Wednesday, February 13, 2008

"MIA"

Though it may or may not be evident from this blog, I've been in hiding, eschewing social contact and retreating inward to myself. I am unsure what my friends think, but I can assure them that I have not been caught in the Relationship Vortex™, rather taking stock of my life.

Generally I feel like I'm a mess. I see rubble around me and the ashes of my life. I feel like a ghost. Slowly I've consciously or unconsciously dismantled the relationships in my life, the ones I fought so hard to build after moving to New York. But one of the few friends still present in my every day life reminds me that I am not a mess and that of the destruction in my life lately is giving me a chance to rebuild a stronger foundation.

With the recent Chinese New Year I have taken the idea of a new beginning -- a do over since January was a bit rough.

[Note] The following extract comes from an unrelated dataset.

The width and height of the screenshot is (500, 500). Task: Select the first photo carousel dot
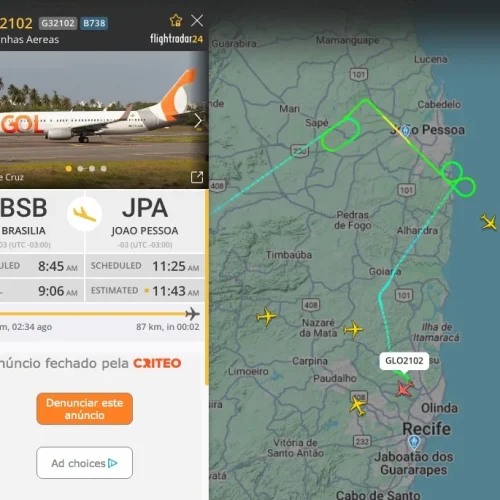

The New York Times did a wonderful piece (and an audio slideshow) on a tucked away Buddhist temple in Chinatown and their preparations for the new year. Every square inch of the temple, in accordance with tradition, was lovingly washed -- from the ten heads of a Bodhisattva statue to more mundane objects. But what really resonated with me was this paragraph:

At the close of the afternoon chant, one of the nuns deposits some rice or water on a pedestal outside as a symbolic offering for the invisible spirits that they believe wander the streets of New York.

Because some lost souls did not lead good lives, the nuns explained, they are agonizingly stuck between this life and the next. So each night, at precisely 8:30, the nuns take turns striking a large gong with a wooden mallet and reciting a “hell-breaking mantra” to release them from their pain.

Maybe it's the point I am at in my life or the fact that I recently finished Luc Sante's Low Life: Lures and Snares of Old New York, but I longed for a gong strike in my life so I can start new and rebuild.

1 comment:

Anonymous said...

This is always a great time of year to reassess relationships and prune bad ones and invest in others. ANd taking time for yourself is a great thing. Important. Especially after just moving to NY. Everything changes for you. I've only been here about 6 months and my life gets flipped every 2 months or so. You can't hold on to much, but yourself and a few close friends. I'm glad you are finding wisdom and insight in places though. Good luck.